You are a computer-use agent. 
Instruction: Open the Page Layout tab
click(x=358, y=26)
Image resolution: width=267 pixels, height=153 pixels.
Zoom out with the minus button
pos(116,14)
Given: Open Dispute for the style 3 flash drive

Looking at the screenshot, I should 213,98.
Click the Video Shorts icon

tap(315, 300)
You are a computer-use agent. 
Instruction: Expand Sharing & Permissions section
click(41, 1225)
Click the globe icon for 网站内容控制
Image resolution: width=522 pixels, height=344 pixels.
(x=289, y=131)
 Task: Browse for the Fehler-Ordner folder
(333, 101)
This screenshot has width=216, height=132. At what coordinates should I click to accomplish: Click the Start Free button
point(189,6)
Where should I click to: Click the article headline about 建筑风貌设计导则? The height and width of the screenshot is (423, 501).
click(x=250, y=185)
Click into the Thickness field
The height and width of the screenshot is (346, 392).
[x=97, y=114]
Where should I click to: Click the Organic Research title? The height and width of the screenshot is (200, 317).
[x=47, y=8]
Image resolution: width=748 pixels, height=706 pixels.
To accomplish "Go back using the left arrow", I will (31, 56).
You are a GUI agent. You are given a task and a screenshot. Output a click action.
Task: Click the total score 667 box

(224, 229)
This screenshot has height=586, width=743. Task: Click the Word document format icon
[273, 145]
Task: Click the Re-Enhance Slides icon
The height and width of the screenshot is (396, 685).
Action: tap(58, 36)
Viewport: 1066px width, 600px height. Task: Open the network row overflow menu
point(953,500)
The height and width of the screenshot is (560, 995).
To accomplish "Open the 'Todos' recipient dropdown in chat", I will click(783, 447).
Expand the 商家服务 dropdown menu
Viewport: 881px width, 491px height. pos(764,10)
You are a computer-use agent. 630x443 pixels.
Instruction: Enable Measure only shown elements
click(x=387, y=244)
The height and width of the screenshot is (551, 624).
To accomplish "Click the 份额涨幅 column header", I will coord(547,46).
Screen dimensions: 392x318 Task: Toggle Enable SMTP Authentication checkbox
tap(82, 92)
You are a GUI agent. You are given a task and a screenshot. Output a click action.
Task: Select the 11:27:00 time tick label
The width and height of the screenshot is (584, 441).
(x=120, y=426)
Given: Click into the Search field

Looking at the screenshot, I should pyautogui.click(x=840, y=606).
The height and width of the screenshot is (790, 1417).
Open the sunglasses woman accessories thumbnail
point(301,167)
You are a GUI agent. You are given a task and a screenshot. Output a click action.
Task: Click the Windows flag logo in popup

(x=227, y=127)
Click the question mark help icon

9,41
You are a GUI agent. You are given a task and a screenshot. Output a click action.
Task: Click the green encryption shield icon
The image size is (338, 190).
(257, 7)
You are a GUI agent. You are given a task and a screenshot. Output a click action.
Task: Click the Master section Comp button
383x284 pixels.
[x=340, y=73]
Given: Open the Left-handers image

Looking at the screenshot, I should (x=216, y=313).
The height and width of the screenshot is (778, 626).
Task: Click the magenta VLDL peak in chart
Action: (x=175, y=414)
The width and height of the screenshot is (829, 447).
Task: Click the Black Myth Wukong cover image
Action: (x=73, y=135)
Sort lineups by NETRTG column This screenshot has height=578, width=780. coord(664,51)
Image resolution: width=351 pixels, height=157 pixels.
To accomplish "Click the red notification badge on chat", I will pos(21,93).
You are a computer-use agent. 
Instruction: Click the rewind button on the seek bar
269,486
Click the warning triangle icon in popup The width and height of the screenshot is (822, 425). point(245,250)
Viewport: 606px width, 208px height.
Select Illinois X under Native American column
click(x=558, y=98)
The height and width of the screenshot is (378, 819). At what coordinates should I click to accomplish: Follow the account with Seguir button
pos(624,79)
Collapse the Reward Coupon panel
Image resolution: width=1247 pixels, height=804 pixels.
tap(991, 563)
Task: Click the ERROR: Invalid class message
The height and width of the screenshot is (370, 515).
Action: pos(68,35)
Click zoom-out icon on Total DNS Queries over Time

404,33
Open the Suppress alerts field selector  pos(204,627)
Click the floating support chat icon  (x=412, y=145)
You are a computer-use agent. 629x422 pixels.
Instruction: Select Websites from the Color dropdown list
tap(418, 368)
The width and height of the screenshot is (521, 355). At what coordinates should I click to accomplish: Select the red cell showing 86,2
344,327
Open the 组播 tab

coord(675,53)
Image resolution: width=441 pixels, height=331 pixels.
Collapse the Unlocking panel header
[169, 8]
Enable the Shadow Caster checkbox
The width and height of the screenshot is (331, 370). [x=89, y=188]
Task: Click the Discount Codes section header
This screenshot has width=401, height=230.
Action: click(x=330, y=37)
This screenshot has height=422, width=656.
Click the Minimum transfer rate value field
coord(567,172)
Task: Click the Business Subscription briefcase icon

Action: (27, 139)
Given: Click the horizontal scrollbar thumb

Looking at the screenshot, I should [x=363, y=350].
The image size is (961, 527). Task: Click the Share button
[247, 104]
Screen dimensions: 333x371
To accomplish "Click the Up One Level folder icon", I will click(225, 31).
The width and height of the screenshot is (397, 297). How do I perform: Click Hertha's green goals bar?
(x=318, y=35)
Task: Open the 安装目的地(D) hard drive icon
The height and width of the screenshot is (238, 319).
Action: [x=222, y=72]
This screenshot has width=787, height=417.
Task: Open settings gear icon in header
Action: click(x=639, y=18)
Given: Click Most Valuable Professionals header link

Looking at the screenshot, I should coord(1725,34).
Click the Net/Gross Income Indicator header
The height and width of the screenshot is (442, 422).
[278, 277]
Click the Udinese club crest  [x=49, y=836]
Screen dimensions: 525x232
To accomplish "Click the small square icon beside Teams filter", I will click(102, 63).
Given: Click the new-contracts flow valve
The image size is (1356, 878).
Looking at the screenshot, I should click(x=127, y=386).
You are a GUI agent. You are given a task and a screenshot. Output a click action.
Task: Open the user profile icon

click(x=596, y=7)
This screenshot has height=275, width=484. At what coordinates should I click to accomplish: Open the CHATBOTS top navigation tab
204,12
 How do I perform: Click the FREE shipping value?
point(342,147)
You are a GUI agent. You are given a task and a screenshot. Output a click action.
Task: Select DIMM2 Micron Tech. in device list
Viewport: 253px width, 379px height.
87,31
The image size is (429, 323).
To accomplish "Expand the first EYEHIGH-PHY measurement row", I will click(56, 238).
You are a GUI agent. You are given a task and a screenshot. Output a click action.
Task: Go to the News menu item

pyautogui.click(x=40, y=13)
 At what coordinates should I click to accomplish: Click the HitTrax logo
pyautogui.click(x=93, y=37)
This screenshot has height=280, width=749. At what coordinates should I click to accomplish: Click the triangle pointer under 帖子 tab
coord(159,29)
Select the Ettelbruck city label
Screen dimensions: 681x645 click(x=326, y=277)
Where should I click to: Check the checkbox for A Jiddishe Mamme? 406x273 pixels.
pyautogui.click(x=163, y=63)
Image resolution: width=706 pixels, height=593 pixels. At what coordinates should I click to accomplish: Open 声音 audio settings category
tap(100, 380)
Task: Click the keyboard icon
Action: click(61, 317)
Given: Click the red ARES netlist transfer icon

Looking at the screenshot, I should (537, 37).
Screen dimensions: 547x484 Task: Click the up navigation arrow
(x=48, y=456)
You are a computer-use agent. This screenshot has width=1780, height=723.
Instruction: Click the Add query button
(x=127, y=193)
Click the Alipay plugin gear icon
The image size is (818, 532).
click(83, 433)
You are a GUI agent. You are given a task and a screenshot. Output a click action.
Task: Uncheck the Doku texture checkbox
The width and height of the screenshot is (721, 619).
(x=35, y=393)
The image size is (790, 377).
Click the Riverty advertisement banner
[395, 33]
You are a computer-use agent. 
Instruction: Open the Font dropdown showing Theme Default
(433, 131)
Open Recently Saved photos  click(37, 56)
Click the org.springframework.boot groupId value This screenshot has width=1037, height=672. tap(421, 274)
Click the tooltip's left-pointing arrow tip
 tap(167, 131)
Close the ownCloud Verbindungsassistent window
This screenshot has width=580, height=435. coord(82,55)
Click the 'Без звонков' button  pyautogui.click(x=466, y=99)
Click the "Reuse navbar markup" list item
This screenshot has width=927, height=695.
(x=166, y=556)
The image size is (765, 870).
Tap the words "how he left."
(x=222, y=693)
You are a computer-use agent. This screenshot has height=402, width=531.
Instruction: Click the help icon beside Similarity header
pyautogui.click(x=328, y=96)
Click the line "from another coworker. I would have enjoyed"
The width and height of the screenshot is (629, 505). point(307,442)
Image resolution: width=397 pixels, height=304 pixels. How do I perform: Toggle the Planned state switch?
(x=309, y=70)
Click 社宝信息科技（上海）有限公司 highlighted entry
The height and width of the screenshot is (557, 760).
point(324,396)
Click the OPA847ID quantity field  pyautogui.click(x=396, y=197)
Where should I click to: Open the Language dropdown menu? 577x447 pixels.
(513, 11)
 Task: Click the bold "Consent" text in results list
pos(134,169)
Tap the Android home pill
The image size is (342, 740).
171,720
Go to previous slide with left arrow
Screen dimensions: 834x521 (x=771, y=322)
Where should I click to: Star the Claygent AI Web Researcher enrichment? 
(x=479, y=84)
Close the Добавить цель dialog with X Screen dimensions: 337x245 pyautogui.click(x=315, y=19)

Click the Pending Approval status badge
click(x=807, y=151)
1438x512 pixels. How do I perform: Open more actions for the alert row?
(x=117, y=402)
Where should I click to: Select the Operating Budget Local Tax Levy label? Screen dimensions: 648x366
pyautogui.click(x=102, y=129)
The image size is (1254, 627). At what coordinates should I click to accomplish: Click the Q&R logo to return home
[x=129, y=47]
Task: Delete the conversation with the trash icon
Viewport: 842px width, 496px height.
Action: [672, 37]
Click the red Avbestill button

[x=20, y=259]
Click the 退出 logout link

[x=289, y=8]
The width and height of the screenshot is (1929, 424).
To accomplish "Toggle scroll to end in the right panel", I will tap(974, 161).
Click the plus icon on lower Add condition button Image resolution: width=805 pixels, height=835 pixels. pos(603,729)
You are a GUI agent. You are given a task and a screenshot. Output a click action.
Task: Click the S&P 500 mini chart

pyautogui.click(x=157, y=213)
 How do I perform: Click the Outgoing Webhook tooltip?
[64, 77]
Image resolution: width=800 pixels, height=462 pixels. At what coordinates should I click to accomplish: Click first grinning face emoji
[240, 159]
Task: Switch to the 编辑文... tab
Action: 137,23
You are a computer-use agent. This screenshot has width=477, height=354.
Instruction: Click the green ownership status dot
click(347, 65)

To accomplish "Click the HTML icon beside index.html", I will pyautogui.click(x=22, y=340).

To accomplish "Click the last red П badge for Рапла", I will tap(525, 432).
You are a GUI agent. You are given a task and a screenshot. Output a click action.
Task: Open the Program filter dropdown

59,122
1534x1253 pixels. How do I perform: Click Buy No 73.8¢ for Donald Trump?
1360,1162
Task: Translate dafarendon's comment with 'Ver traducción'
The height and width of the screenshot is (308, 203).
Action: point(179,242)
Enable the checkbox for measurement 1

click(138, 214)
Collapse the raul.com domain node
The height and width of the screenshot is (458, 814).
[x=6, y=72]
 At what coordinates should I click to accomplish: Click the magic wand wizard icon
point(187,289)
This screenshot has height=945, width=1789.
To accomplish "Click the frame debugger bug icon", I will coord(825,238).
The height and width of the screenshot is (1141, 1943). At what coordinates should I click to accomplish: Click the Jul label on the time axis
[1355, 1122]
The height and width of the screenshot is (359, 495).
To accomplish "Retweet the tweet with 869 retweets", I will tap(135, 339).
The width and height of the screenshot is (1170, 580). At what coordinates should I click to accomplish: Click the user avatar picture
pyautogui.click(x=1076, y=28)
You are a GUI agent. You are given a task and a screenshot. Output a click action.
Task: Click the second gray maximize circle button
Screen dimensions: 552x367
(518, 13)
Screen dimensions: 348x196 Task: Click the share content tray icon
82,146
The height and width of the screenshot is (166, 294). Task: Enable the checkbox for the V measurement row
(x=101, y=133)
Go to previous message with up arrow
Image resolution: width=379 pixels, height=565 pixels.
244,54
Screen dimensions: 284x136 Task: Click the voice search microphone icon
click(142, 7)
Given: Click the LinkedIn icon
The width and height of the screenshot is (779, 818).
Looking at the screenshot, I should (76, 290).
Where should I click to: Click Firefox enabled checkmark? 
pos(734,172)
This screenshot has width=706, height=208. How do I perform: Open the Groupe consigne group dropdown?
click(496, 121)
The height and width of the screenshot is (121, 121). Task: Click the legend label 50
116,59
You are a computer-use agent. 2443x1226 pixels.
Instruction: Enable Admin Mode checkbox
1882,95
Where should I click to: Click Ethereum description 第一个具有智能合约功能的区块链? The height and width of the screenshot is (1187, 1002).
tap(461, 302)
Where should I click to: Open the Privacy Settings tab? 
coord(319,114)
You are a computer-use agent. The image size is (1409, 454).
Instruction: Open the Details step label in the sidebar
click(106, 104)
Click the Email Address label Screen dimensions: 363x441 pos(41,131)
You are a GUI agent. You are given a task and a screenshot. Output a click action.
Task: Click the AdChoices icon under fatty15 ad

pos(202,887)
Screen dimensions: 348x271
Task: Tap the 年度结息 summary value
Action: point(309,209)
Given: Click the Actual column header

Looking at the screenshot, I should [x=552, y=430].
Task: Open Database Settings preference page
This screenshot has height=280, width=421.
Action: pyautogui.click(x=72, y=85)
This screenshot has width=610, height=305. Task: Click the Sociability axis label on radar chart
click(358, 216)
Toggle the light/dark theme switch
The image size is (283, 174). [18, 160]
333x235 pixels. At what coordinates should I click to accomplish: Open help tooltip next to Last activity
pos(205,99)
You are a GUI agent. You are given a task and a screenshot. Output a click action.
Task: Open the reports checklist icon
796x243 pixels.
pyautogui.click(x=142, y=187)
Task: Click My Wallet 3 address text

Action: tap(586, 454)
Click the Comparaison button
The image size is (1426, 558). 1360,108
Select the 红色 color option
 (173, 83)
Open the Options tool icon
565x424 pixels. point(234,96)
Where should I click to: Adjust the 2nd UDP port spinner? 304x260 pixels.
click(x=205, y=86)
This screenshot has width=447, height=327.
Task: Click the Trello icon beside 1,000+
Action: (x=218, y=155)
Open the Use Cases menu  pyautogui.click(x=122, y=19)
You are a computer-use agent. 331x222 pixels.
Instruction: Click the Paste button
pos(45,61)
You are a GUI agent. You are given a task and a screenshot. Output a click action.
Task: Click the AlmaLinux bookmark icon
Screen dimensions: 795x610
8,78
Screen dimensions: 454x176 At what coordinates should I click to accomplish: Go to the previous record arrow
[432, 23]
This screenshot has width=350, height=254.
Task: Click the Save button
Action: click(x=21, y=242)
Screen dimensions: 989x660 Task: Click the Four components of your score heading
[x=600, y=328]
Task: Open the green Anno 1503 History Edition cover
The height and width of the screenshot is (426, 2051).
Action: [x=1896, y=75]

------

## Assignment
Report how many lines above hold "will", number only.

## Response box
12